Some residents of California are slated to receive inflation relief checks of more than $1,000 in the coming weeks.
Married individuals earning under $150,000 and taking care of a dependent are eligible to receive a check of $1,050, according to a website from the California Franchise Tax Board, with benefits falling by income bracket before reaching $400 for couples who earn between $250,000 and $500,000. Singles earning more than $250,000 or couples earning more than $500,000 are not eligible for relief.
“We enacted the most comprehensive economic stimulus program in the nation last year, getting billions in immediate relief to millions of Californians. But many folks are still struggling, especially with high costs due to inflation, so we’re leveraging this historic surplus to get money back into the pockets of Californians,” Governor Gavin Newsom (D-CA) said in a statement earlier this year. “This inflation relief package will help offset the higher costs that Californians are facing right now and provide support to those still recovering from the pandemic.”
Inflationary pressures have weighed upon the broader American economy for the past two years. Price levels between August 2021 and August 2022 rose 8.3%, according to data from the Bureau of Labor Statistics, marking a slight moderation from an 8.5% year-over-year increase in July and a 9.1% year-over-year increase in June.

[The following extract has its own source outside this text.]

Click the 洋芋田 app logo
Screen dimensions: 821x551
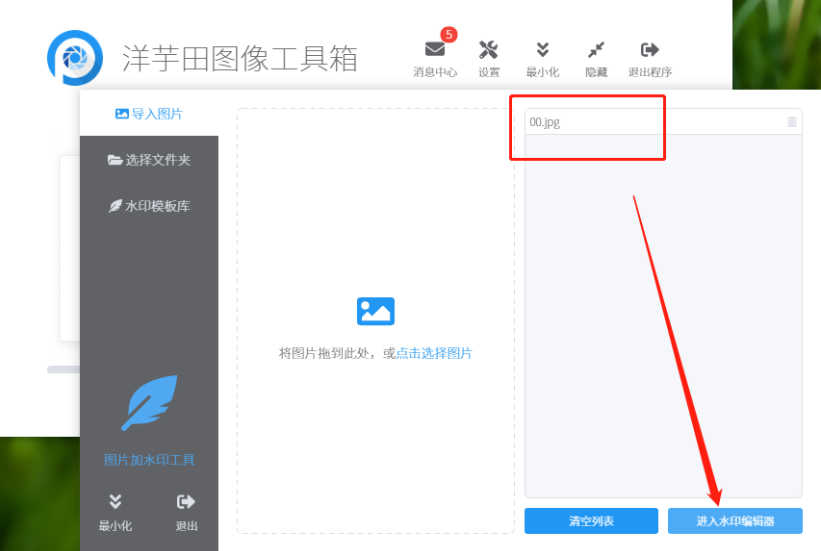75,58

Earlier this year, California provided residents with stimulus checks of $400 per registered car for up to two vehicles, as well as free public transit for three months, in order to mitigate soaring gasoline prices. After surpassing a nationwide average of $5.00 per gallon in early June, gas prices have somewhat subsided to $3.70 per gallon as of Friday, according to data from AAA, while prices in California still remain at an average of $5.58 per gallon.
The Golden State’s budget reached a sum of $308 billion this year, according to a press release from Newsom’s office, which includes a surplus of $97 billion. However, the state’s top marginal income tax rate is 13.3% and the state’s sales tax rate is 7.25%, both of which are the highest in the nation, according to an analysis from the Heritage Foundation.

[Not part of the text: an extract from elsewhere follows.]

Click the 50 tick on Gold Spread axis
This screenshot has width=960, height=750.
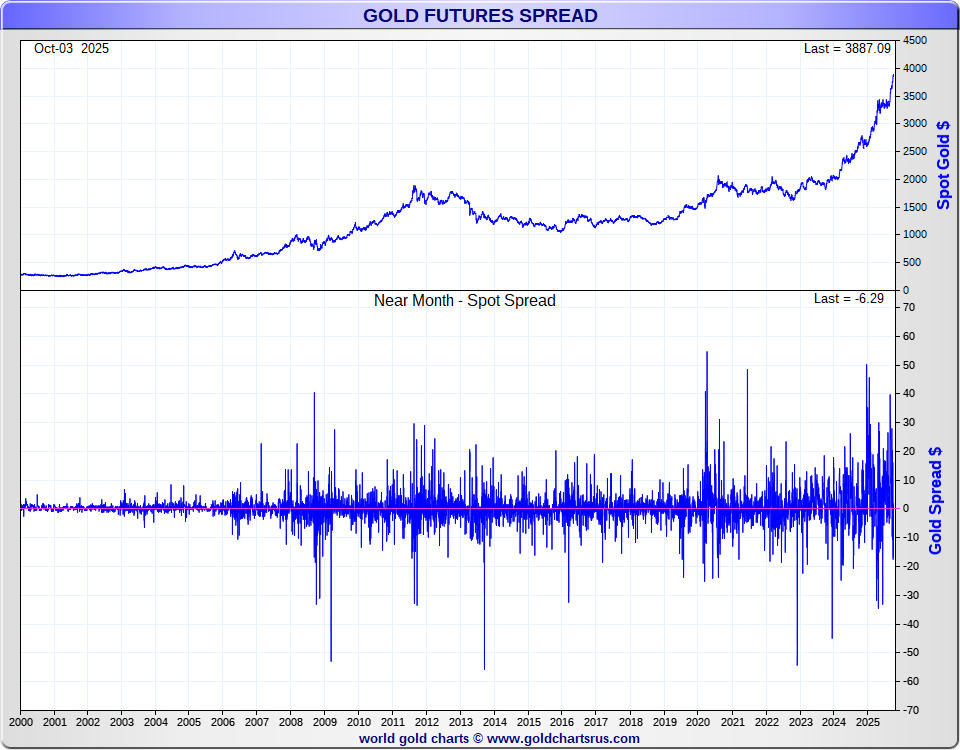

Meanwhile, California has witnessed a mass exodus in response to government lockdowns and rising prices. Between March 2020 and December 2020, roughly 267,000 people moved out of California while 128,000 entered the state. The trend is particularly salient in San Francisco, where real estate prices and crime rates are especially high. Between 2019 and 2020, more than six times as many residents left the city than entered.
An analysis from Filterbuy revealed that soaring rental costs are impacting the millennial cohort — defined as those between 24 and 39 years old — such that most can no longer afford to rent one-bedroom apartments in California’s largest cities. Median wages in Los Angeles, Anaheim, and Long Beach are $36,649, while the annual wage necessary to afford a one-bedroom apartment is $72,560.

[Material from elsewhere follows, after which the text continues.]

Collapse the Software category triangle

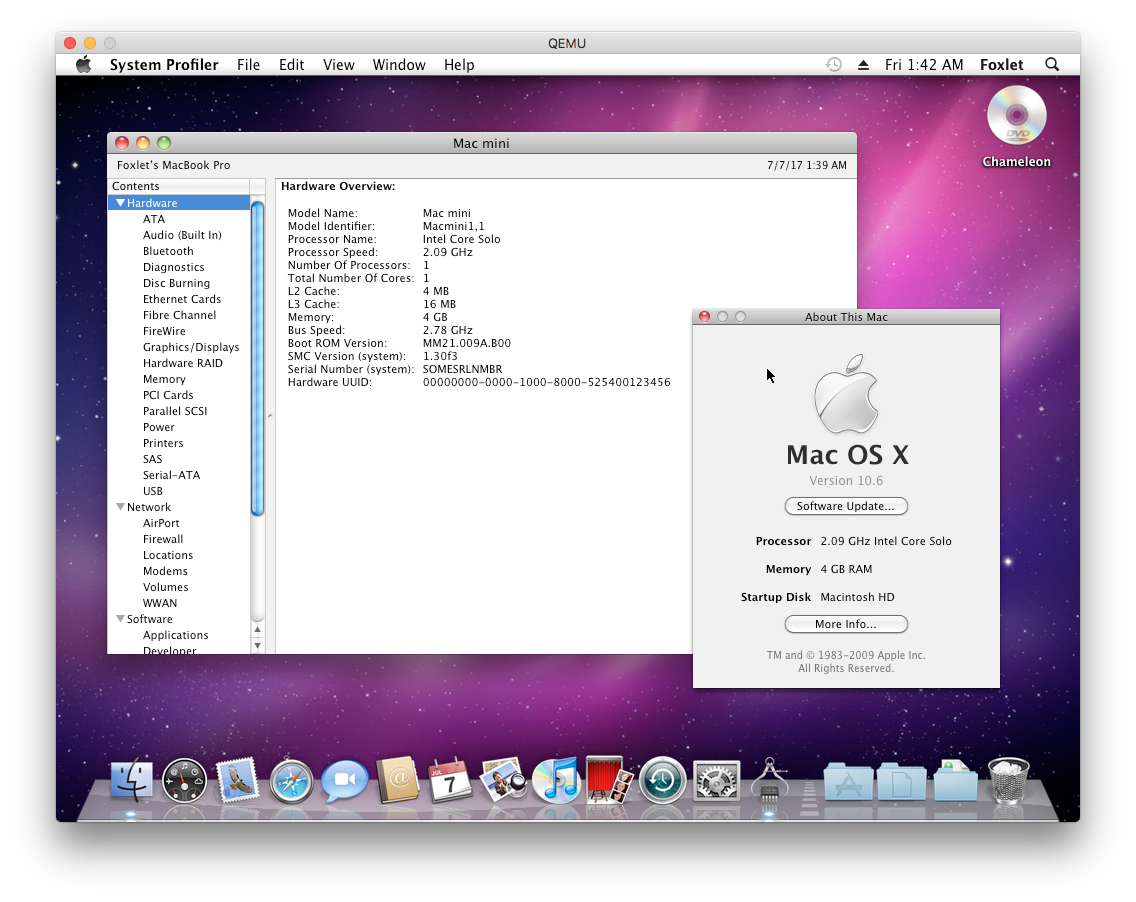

“The combination of rising rents and stagnant wages has been a challenge for Americans of all stripes, but certain groups have been more disadvantaged by this state of affairs than others,” Filterbuy explained. “Even well-off households are feeling pressure, as rising real estate costs price would-be buyers out and keep them competing for space in the rental market — and as they spend more on rent, they have a harder time saving for homeownership.”